Assignment
Where the string "computer" occurs in a line of the entries below, copy that line.

Supplied material
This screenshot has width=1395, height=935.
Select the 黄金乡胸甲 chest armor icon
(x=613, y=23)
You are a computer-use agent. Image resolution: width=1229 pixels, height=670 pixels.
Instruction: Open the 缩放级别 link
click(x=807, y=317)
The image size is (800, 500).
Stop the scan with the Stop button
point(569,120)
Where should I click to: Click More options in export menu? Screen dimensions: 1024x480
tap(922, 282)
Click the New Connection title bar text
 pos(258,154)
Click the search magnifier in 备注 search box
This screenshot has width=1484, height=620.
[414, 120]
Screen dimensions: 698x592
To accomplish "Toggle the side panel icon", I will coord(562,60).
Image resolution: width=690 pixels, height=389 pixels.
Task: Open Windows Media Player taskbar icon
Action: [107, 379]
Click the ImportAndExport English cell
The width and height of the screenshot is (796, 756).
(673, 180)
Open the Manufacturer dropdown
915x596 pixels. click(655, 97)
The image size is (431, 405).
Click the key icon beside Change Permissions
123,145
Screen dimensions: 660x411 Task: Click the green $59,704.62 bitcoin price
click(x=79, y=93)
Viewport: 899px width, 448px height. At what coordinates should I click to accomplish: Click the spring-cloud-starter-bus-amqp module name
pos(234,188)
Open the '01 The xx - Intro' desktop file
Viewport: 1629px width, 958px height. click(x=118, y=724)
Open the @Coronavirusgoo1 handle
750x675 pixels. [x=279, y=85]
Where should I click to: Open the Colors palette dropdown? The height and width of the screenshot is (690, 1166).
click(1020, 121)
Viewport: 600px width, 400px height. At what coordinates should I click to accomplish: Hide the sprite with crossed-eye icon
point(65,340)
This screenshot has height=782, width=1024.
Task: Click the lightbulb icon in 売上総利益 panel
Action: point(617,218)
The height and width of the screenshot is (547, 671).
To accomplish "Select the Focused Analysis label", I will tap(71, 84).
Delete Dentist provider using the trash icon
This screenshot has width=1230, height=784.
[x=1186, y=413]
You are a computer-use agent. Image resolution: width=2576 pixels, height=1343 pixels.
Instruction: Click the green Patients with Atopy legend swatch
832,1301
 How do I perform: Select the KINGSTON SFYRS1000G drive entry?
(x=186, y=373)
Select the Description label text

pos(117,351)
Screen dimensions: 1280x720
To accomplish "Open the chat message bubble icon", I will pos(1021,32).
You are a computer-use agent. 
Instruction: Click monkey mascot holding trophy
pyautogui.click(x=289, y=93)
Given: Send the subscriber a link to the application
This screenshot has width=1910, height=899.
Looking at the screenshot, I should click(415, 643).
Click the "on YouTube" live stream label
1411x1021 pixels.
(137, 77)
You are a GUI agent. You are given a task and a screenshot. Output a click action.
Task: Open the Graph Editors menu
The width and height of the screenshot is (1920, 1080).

Written response
You are a computer-use agent. Image resolution: width=1229 pixels, height=670 pixels.
You are a computer-use agent. Image resolution: width=2576 pixels, height=1343 pixels.
You are a computer-use agent. 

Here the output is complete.